Elizabeth Leach Gallery is pleased to present Select Works from the Artist’s Estate by renowned artist Mary Henry (1913-2009). Henry gained recognition late in her career for her reductive, geometric abstractions with activated, graphic palettes. Henry’s Mondrian-inspired grid works and offbeat neo-Constructivist style was influenced by the Bauhaus School's formal ideas and her teacher László Moholy-Nagy's fascination with pure expressiveness through line and color.  

In 2001 the artist stated, “I continue with non-objective work using geometric shapes. I believe it is the way that best expresses what I feel and what I think is the deepest, most significant art form now and for the future. I believe that it is not necessarily a good thing to be constantly trying to be new; beauty is what we should be looking for.”

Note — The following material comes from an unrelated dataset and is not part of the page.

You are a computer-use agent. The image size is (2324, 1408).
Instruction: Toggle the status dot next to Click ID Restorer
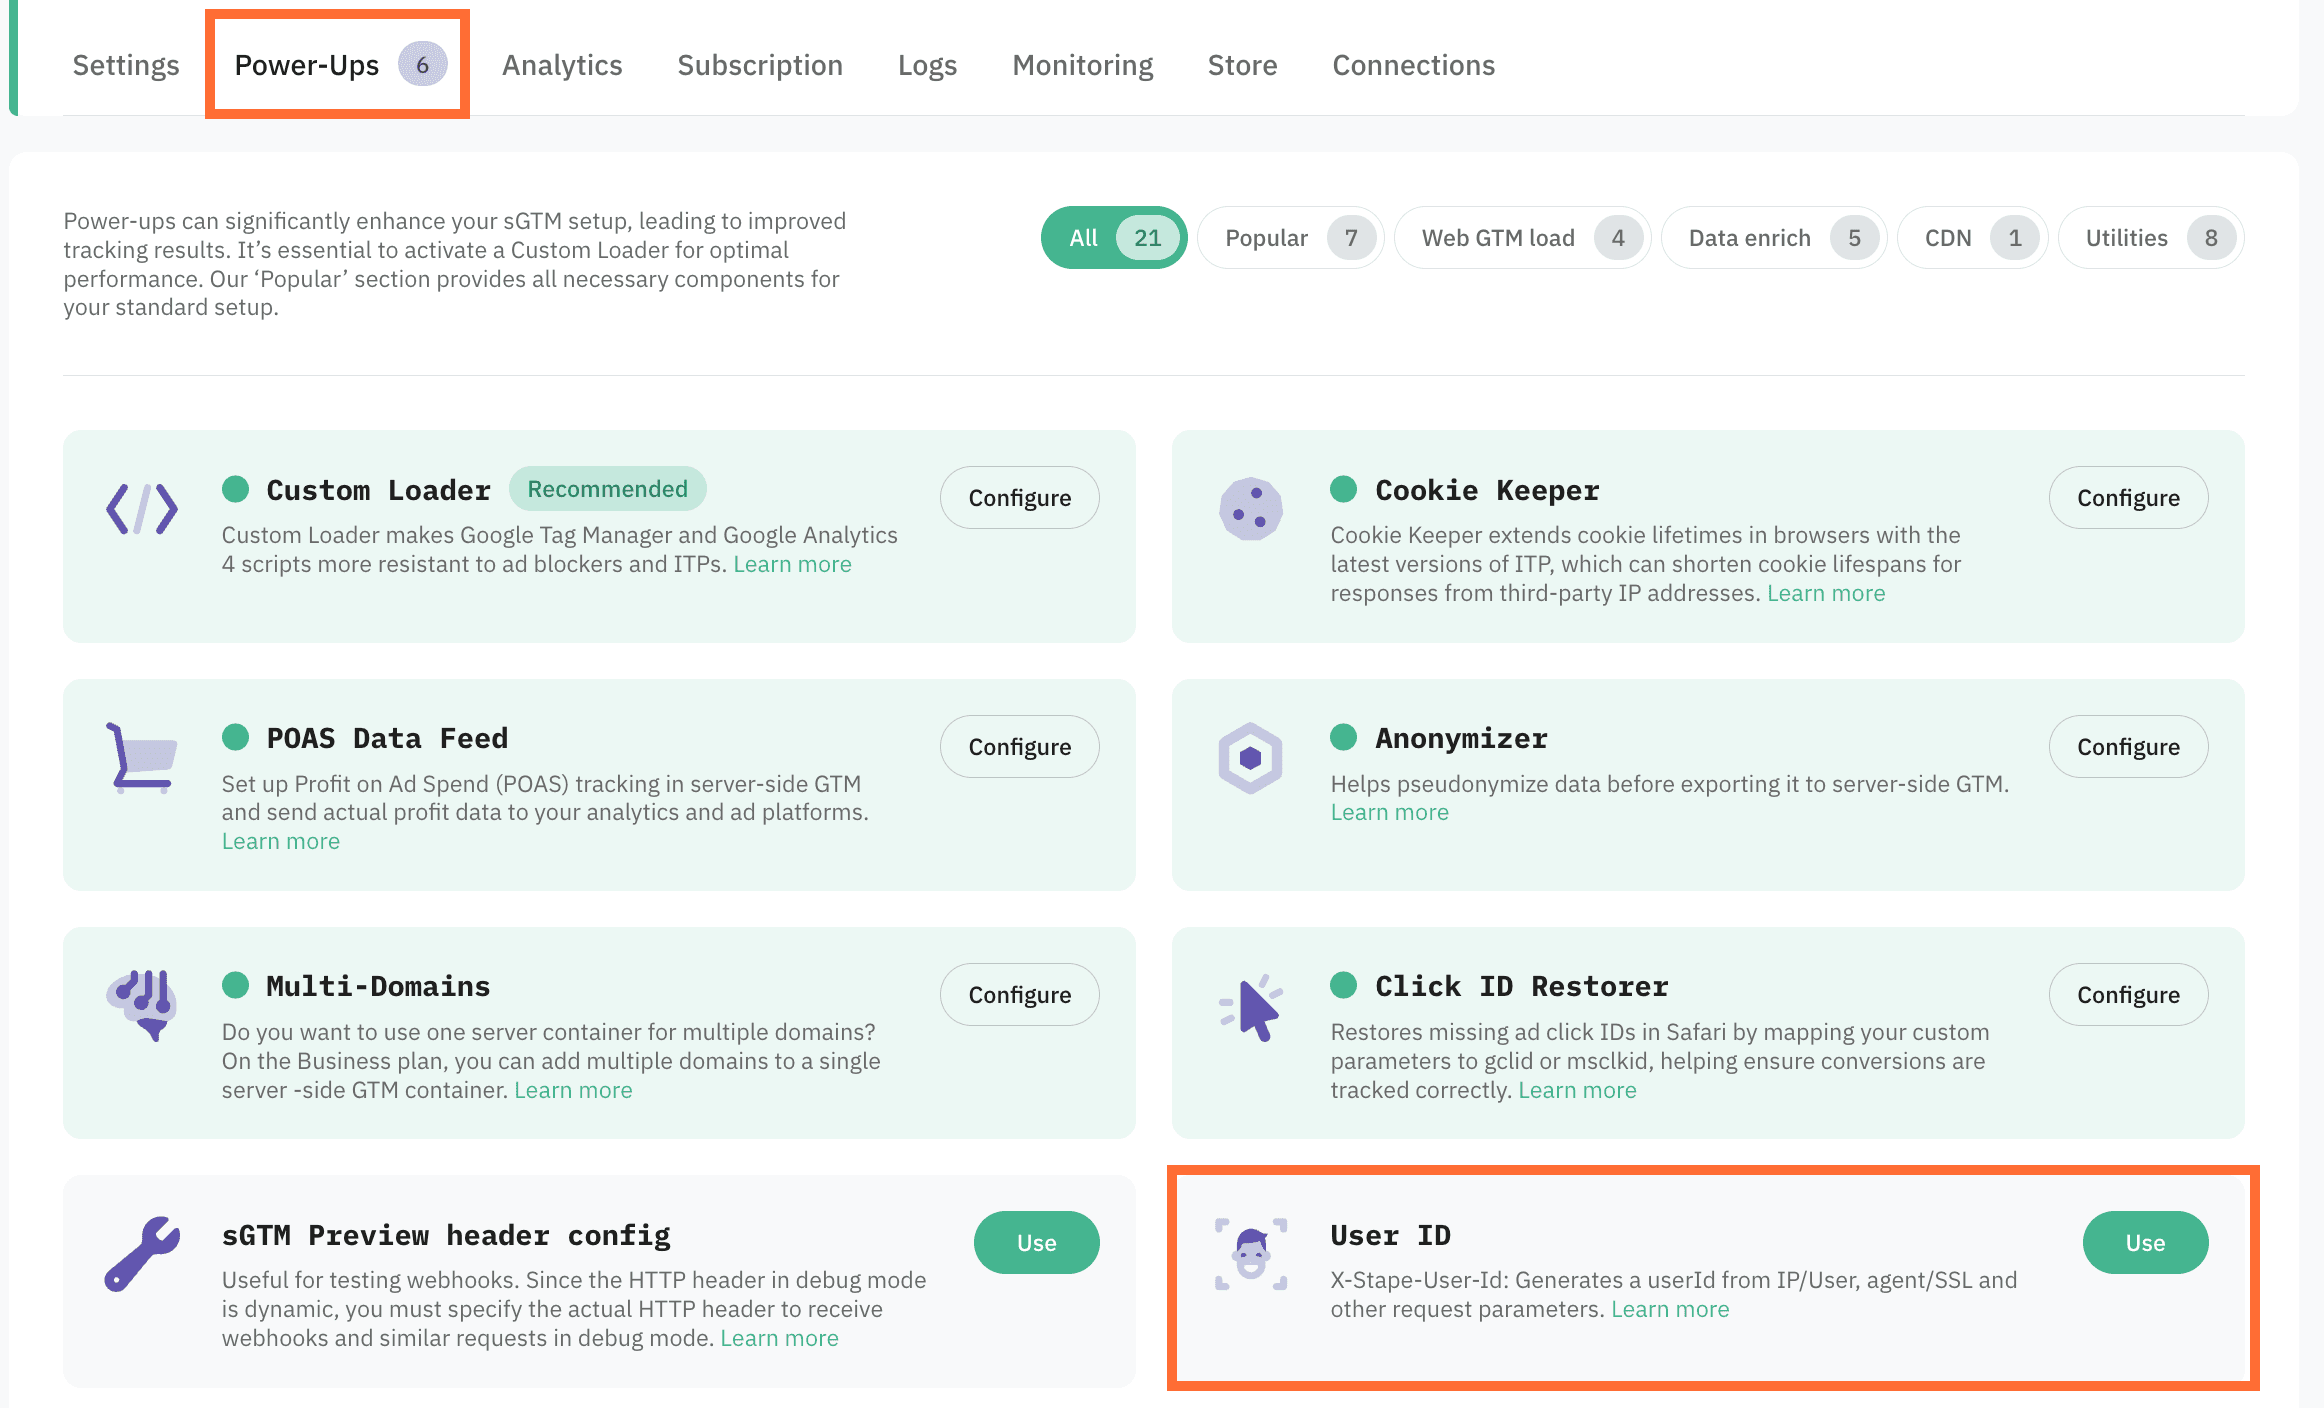[x=1345, y=985]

The works in the gallery include Henry’s Prismacolor drawings and a vertical T-shaped diptych painting created in the 1990s. Henry’s intimately scaled drawings possess the same gravitas found in her paintings; ideas and emotions are transmitted through formal compositions and subtle dynamism. Each artwork exemplifies her meticulous draftsmanship, sensual line, and carefully considered color palette, which reference weather, nature and landscaped gardens.

Mary Henry was an American artist whose work, most notably large oil paintings and acrylics but also prints, was characterized by geometric abstraction. Many of her pieces are diptychs and triptychs. Some of her work resembles, variously, op art, constructivism, or even psychedelic art. Born in Sonoma, California, Mary Henry studied 1933–34 at the California College of the Arts (then called the California School of Arts and Crafts) in Oakland, California, where her teachers included modernists Ethel Abeel, Glenn Wessels, and Marie Togni. She graduated in 1938 with a BFA. Henry's work is in the collections of the Seattle Art Museum (Seattle, WA), Tacoma Art Museum (Tacoma, WA), Portland Art Museum (Portland, OR), Institute of Design IIT (Chicago, IL), Microsoft, Safeco, Hewlett-Packard, and Amgen, among many others.